Entries taken from a collection:
+===+

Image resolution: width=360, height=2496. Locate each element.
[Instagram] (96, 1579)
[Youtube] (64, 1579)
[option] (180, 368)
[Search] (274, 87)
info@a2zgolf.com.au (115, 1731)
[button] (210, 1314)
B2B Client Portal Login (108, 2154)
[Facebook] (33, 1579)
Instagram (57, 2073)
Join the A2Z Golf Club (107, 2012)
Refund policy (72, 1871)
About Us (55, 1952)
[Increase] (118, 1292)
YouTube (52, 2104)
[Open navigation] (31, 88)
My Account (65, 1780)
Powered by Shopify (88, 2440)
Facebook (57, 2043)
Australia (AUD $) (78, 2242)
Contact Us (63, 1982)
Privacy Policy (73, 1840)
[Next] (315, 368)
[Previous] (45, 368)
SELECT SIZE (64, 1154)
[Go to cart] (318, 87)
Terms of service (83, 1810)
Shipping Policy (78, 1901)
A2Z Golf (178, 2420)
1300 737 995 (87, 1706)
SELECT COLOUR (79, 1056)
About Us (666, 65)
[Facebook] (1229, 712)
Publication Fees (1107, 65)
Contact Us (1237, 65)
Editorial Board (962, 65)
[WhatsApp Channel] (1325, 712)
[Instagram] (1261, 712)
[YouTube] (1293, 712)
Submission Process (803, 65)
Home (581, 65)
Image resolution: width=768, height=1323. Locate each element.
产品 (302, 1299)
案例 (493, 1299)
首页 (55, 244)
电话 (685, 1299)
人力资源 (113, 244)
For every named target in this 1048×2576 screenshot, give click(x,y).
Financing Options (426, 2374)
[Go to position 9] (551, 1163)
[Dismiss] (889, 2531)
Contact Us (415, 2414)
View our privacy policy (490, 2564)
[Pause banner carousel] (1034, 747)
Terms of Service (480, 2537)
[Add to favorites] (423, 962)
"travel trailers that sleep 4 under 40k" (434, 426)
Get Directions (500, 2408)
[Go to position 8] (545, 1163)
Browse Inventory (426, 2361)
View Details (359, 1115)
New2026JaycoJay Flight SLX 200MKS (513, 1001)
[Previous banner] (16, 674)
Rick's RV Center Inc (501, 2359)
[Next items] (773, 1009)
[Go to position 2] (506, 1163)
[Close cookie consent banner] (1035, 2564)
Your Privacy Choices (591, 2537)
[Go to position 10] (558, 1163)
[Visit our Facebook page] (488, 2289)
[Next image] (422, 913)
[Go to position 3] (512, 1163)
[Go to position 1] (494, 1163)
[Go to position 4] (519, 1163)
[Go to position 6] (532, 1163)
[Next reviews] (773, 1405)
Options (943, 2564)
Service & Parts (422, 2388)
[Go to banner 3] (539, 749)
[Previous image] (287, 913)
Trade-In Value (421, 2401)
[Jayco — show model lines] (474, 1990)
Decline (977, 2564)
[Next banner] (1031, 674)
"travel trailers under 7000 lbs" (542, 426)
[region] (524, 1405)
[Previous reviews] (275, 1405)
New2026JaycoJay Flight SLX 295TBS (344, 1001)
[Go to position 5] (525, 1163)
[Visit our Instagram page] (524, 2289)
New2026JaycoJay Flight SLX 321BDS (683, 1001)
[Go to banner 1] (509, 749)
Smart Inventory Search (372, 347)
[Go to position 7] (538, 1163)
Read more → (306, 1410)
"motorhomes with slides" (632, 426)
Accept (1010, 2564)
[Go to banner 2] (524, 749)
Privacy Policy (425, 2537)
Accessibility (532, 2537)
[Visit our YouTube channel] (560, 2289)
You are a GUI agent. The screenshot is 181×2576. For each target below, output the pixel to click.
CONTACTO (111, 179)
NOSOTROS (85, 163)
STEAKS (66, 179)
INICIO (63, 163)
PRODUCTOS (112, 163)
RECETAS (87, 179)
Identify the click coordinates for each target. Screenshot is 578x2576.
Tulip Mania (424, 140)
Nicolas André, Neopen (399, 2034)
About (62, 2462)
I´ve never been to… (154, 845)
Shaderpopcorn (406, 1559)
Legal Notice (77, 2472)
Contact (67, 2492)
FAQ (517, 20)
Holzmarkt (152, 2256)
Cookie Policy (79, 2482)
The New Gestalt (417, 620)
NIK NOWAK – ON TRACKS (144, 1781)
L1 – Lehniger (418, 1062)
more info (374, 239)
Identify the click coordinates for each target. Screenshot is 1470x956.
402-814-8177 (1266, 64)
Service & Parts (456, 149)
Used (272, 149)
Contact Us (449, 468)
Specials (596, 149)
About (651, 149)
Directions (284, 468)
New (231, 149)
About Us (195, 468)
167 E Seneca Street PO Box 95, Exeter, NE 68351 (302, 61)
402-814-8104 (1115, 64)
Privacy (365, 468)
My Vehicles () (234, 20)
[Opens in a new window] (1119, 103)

+===+

**TASK TO CARRY OUT:** Your task is to reproduce all of the records exactly.

**SOLUTION TO THIS PROBLEM:**
Image resolution: width=360, height=2496. Locate each element.
[Instagram] (96, 1579)
[Youtube] (64, 1579)
[option] (180, 368)
[Search] (274, 87)
info@a2zgolf.com.au (115, 1731)
[button] (210, 1314)
B2B Client Portal Login (108, 2154)
[Facebook] (33, 1579)
Instagram (57, 2073)
Join the A2Z Golf Club (107, 2012)
Refund policy (72, 1871)
About Us (55, 1952)
[Increase] (118, 1292)
YouTube (52, 2104)
[Open navigation] (31, 88)
My Account (65, 1780)
Powered by Shopify (88, 2440)
Facebook (57, 2043)
Australia (AUD $) (78, 2242)
Contact Us (63, 1982)
Privacy Policy (73, 1840)
[Next] (315, 368)
[Previous] (45, 368)
SELECT SIZE (64, 1154)
[Go to cart] (318, 87)
Terms of service (83, 1810)
Shipping Policy (78, 1901)
A2Z Golf (178, 2420)
1300 737 995 (87, 1706)
SELECT COLOUR (79, 1056)
About Us (666, 65)
[Facebook] (1229, 712)
Publication Fees (1107, 65)
Contact Us (1237, 65)
Editorial Board (962, 65)
[WhatsApp Channel] (1325, 712)
[Instagram] (1261, 712)
[YouTube] (1293, 712)
Submission Process (803, 65)
Home (581, 65)
Image resolution: width=768, height=1323. Locate each element.
产品 (302, 1299)
案例 (493, 1299)
首页 (55, 244)
电话 (685, 1299)
人力资源 (113, 244)
For every named target in this 1048×2576 screenshot, give click(x,y).
Financing Options (426, 2374)
[Go to position 9] (551, 1163)
[Dismiss] (889, 2531)
Contact Us (415, 2414)
View our privacy policy (490, 2564)
[Pause banner carousel] (1034, 747)
Terms of Service (480, 2537)
[Add to favorites] (423, 962)
"travel trailers that sleep 4 under 40k" (434, 426)
Get Directions (500, 2408)
[Go to position 8] (545, 1163)
Browse Inventory (426, 2361)
View Details (359, 1115)
New2026JaycoJay Flight SLX 200MKS (513, 1001)
[Previous banner] (16, 674)
Rick's RV Center Inc (501, 2359)
[Next items] (773, 1009)
[Go to position 2] (506, 1163)
[Close cookie consent banner] (1035, 2564)
Your Privacy Choices (591, 2537)
[Go to position 10] (558, 1163)
[Visit our Facebook page] (488, 2289)
[Next image] (422, 913)
[Go to position 3] (512, 1163)
[Go to position 1] (494, 1163)
[Go to position 4] (519, 1163)
[Go to position 6] (532, 1163)
[Next reviews] (773, 1405)
Options (943, 2564)
Service & Parts (422, 2388)
[Go to banner 3] (539, 749)
[Previous image] (287, 913)
Trade-In Value (421, 2401)
[Jayco — show model lines] (474, 1990)
Decline (977, 2564)
[Next banner] (1031, 674)
"travel trailers under 7000 lbs" (542, 426)
[region] (524, 1405)
[Previous reviews] (275, 1405)
New2026JaycoJay Flight SLX 295TBS (344, 1001)
[Go to position 5] (525, 1163)
[Visit our Instagram page] (524, 2289)
New2026JaycoJay Flight SLX 321BDS (683, 1001)
[Go to banner 1] (509, 749)
Smart Inventory Search (372, 347)
[Go to position 7] (538, 1163)
Read more → (306, 1410)
"motorhomes with slides" (632, 426)
Accept (1010, 2564)
[Go to banner 2] (524, 749)
Privacy Policy (425, 2537)
Accessibility (532, 2537)
[Visit our YouTube channel] (560, 2289)
You are a GUI agent. The screenshot is 181×2576. For each target below, output the pixel to click.
CONTACTO (111, 179)
NOSOTROS (85, 163)
STEAKS (66, 179)
INICIO (63, 163)
PRODUCTOS (112, 163)
RECETAS (87, 179)
Identify the click coordinates for each target. Screenshot is 578x2576.
Tulip Mania (424, 140)
Nicolas André, Neopen (399, 2034)
About (62, 2462)
I´ve never been to… (154, 845)
Shaderpopcorn (406, 1559)
Legal Notice (77, 2472)
Contact (67, 2492)
FAQ (517, 20)
Holzmarkt (152, 2256)
Cookie Policy (79, 2482)
The New Gestalt (417, 620)
NIK NOWAK – ON TRACKS (144, 1781)
L1 – Lehniger (418, 1062)
more info (374, 239)
Identify the click coordinates for each target. Screenshot is 1470x956.
402-814-8177 (1266, 64)
Service & Parts (456, 149)
Used (272, 149)
Contact Us (449, 468)
Specials (596, 149)
About (651, 149)
Directions (284, 468)
New (231, 149)
About Us (195, 468)
167 E Seneca Street PO Box 95, Exeter, NE 68351 (302, 61)
402-814-8104 (1115, 64)
Privacy (365, 468)
My Vehicles () (234, 20)
[Opens in a new window] (1119, 103)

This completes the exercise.